Partai Keadilan Sejahtera/PKS (ilustrasi)
Foto: Republika/Agung Supriyanto
Partai Keadilan Sejahtera/PKS (ilustrasi)

REPUBLIKA.CO.ID, JAKARTA-- Wakil Sekretaris Jenderal PKS Mahfudz Siddiq menilai Koalisi Indonesia Hebat (KIH) mengidap dua sindrom karena memunculkan tuntutan baru untuk merevisi aturan hak menyatakan pendapat di Undang-Undang Nomor 17 tahun 2014 tentang MPR, DPR, DPD, dan DPRD.

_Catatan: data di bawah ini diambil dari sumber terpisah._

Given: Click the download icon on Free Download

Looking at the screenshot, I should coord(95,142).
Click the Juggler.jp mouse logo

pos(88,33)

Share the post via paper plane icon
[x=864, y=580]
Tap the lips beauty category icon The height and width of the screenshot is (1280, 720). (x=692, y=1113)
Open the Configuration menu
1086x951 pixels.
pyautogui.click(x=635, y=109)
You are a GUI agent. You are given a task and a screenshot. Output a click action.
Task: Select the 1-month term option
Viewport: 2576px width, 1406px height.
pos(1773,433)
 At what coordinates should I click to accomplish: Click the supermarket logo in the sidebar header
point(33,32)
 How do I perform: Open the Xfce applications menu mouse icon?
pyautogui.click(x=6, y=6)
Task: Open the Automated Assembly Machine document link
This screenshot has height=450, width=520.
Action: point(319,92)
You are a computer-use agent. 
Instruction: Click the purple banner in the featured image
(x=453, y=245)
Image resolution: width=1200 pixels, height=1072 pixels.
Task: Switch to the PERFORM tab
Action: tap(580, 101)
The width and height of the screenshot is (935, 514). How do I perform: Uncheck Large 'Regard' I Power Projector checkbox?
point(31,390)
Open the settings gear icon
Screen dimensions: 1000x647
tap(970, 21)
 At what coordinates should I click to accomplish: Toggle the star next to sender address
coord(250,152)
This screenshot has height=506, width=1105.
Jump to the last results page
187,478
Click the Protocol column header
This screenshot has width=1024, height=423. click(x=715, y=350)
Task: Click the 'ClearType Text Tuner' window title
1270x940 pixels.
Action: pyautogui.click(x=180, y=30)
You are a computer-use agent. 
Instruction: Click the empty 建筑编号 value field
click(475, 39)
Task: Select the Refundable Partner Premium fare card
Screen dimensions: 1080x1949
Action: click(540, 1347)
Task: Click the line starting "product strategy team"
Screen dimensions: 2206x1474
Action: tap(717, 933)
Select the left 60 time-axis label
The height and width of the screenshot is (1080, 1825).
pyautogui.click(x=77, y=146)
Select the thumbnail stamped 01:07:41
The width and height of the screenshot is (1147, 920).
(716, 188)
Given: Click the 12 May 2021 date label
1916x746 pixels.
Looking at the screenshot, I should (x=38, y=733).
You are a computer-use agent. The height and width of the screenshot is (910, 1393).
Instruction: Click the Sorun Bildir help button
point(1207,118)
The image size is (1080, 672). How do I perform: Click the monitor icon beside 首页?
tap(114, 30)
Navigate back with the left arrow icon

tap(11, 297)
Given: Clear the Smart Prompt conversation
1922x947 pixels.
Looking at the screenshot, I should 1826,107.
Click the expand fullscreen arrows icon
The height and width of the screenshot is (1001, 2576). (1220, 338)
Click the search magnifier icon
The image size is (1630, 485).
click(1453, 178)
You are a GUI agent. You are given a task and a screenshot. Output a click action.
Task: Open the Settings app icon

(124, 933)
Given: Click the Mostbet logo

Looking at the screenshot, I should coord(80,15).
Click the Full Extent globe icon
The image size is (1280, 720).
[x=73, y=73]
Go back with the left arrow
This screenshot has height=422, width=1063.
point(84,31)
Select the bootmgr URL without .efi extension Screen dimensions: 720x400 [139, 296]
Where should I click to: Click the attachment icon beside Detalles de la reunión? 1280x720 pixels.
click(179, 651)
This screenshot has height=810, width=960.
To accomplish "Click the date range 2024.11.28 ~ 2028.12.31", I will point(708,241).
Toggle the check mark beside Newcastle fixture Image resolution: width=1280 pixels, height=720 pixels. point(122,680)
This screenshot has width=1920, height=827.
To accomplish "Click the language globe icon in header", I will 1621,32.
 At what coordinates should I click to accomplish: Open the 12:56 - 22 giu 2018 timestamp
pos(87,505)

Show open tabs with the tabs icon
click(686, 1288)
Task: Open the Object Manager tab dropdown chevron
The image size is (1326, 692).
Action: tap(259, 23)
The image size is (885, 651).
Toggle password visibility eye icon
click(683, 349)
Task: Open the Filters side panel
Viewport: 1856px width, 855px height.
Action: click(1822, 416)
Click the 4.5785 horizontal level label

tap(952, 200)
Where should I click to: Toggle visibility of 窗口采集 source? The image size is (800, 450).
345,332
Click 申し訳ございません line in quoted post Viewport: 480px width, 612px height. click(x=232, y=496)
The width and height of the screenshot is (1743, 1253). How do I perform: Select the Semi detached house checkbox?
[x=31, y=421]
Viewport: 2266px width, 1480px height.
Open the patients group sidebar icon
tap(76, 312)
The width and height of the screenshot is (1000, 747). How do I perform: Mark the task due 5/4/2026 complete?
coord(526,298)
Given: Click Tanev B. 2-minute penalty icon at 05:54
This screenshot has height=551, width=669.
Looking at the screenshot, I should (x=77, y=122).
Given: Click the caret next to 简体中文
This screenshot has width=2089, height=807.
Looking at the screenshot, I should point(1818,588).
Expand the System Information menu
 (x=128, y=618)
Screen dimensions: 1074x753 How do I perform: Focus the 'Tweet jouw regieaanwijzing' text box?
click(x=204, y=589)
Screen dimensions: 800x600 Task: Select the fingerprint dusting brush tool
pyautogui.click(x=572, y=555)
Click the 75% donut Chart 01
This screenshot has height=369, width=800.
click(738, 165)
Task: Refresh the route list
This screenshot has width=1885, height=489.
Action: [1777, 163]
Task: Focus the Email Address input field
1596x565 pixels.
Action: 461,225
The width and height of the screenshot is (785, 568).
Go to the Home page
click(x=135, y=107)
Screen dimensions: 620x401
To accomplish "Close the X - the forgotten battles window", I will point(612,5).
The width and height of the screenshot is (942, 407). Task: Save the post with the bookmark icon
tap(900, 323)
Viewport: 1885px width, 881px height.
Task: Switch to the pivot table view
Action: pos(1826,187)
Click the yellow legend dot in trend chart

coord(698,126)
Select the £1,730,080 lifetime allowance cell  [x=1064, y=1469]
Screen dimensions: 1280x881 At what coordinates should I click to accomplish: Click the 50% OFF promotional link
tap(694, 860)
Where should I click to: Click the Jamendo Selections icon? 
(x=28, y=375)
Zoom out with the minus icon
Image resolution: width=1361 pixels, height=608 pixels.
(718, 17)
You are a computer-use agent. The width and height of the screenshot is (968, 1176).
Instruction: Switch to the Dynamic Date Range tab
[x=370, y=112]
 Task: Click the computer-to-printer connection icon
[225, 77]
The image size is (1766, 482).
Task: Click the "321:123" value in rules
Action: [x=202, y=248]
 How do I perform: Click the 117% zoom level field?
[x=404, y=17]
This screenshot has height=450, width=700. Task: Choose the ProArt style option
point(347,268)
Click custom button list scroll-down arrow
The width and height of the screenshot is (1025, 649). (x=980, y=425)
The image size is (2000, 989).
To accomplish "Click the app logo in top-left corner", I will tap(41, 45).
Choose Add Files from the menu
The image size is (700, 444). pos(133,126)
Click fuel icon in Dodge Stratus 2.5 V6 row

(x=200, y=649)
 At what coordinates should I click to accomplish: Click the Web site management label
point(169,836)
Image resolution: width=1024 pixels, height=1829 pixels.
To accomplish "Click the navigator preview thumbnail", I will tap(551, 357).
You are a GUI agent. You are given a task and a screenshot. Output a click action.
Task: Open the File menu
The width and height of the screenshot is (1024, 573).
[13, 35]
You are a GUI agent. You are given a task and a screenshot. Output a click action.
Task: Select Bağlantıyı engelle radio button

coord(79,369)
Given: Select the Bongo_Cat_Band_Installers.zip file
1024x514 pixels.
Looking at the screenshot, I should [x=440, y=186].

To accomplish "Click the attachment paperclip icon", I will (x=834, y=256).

"Pertama sindrom kemarahan terhadap Presiden Joko Widodo dari unsur-unsur KIH yang kecewa dengan formasi kabinet. Ada yang tidak terakomodasi lalu 'ngambeknya' ke DPR dengan buat DPR tandingan," kata Mahfudz Siddiq melalui pesan Blackberry di Jakarta, Kamis.

Hal itu menurut dia menyebabkan DPR tidak bisa bekerja efektif dan itu sebenarnya pesan ke Presiden Jokowi bahwa pemerintahannya tidak akan bisa bekerja jika DPR masih terbelah. Dia menegaskan urusan akan selesai apabila Presiden Jokowi mengakomodasi kepentingan pihak-pihak yang marah dan kecewa tersebut.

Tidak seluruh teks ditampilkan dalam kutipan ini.